Outbreaks of gastroenteritis in schools and daycares are not uncommon. Viruses cause most outbreaks of gastroenteritis, and almost always are transmitted person-to-person, by contaminated surfaces or, occasionally, by contaminated food. These outbreaks can be detected early by recognizing the typical symptoms of illness and can be controlled by taking specific steps to prevent the virus from being transmitted person-to-person.
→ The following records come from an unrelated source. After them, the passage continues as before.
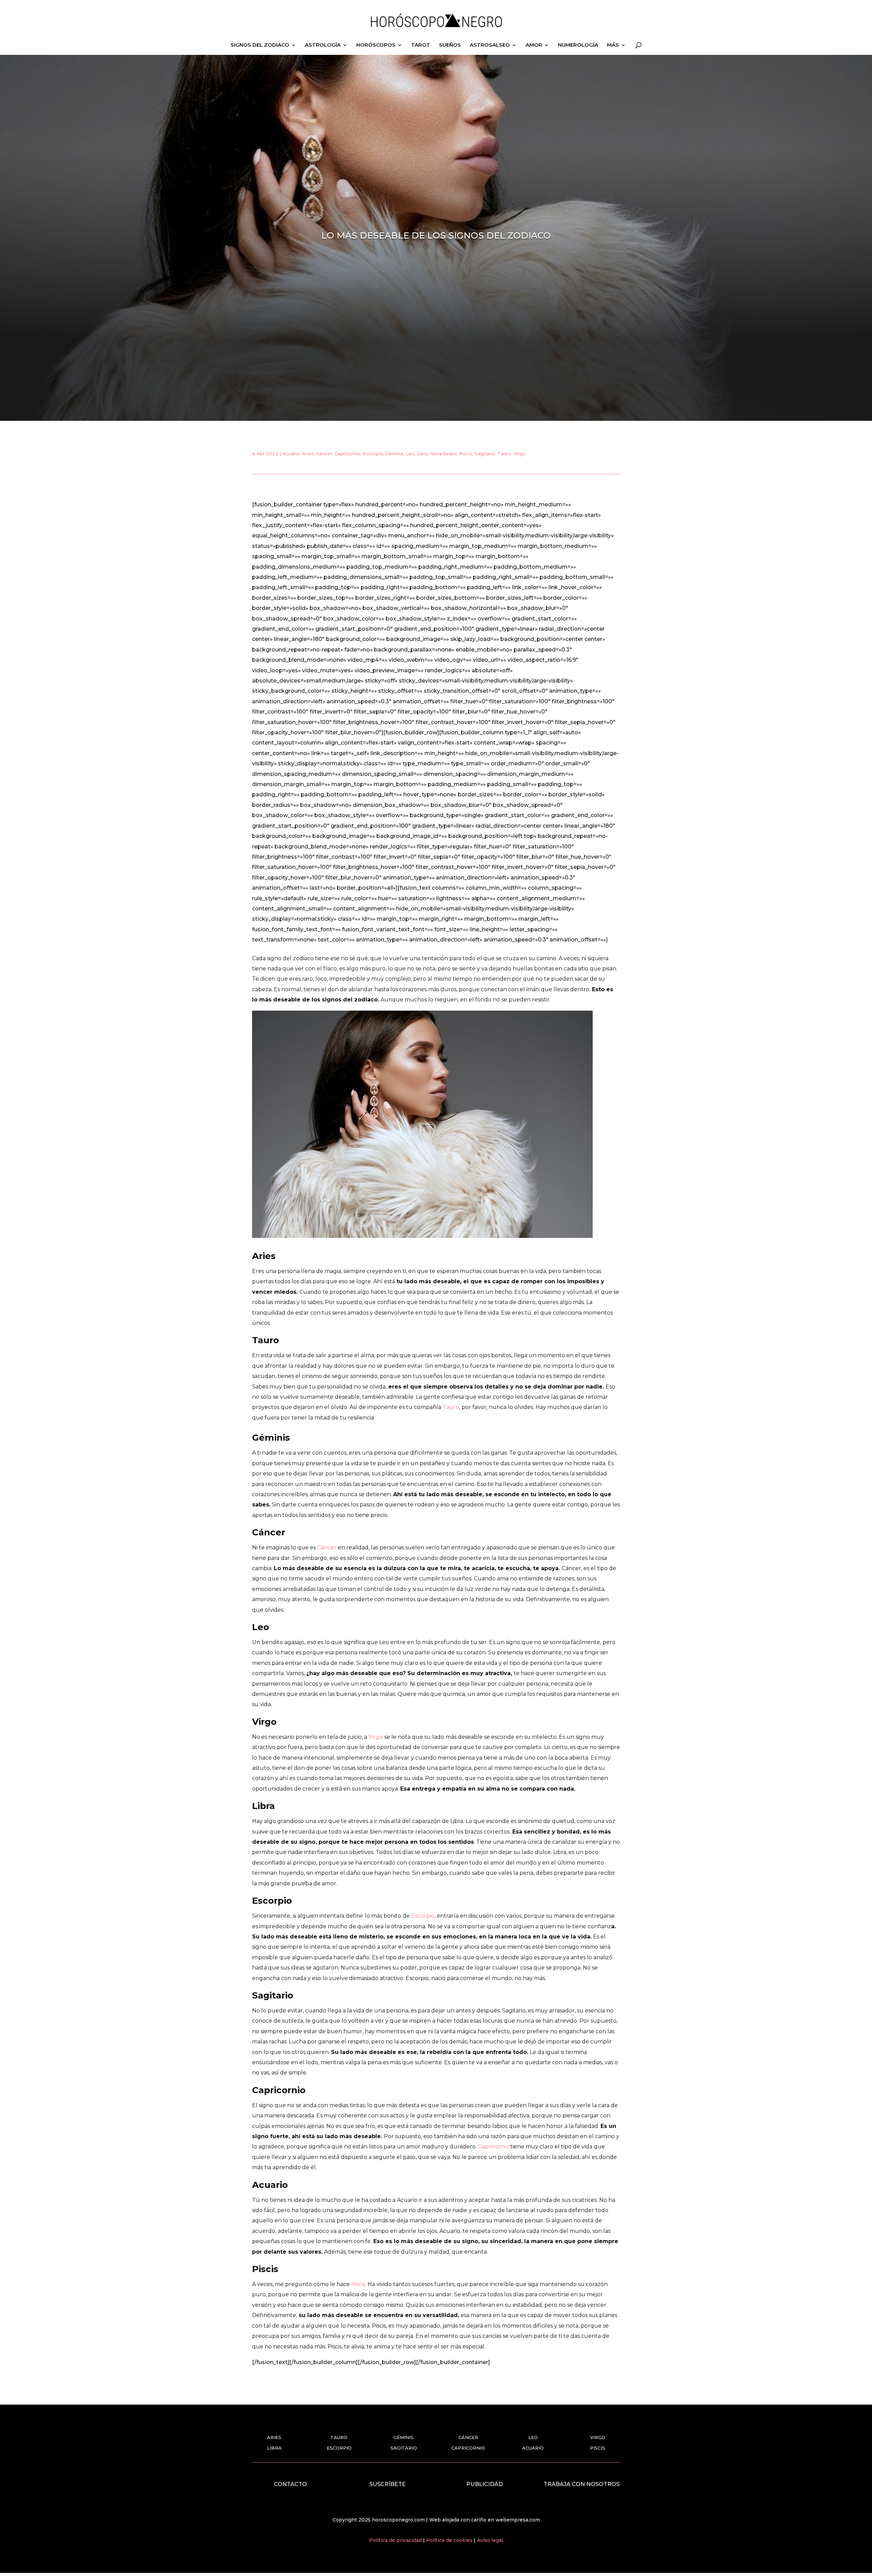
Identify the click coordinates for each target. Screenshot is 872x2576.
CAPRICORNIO (468, 2448)
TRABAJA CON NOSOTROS (582, 2484)
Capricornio (347, 453)
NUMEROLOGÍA (578, 45)
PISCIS (597, 2448)
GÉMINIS (403, 2437)
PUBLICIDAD (484, 2484)
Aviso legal (490, 2540)
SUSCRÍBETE (387, 2484)
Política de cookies (450, 2540)
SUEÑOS (450, 45)
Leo (410, 453)
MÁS (613, 45)
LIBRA (274, 2448)
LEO (533, 2437)
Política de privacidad (396, 2540)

What causes viral gastroenteritis?
Many different viruses can cause gastroenteritis, including rotaviruses and noroviruses; however, noroviruses are the cause of the majority of these outbreaks. Although the symptoms may be similar, viral gastroenteritis is not caused by bacteria (such as Salmonella or E. coli), parasites (such as Giardia), medications or other medical conditions.
Noroviruses are a group of viruses that cause gastroenteritis [gas-trō-en-ter-ī-tis] in people. Gastroenteritis is an inflammation of the lining of the stomach and intestines, causing an acute onset of severe vomiting and diarrhea. Norovirus illness is usually brief in people who are otherwise healthy. Young children, the elderly, and people with other medical illnesses are most at risk for more severe or prolonged infection. Like all viral infections, noroviruses are not affected by treatment with antibiotics. Norovirus infections spread very rapidly. Healthcare facilities and other institutional settings (e.g., daycare centers, schools, etc.) are particularly at-risk for outbreaks because of increased person-to-person contact.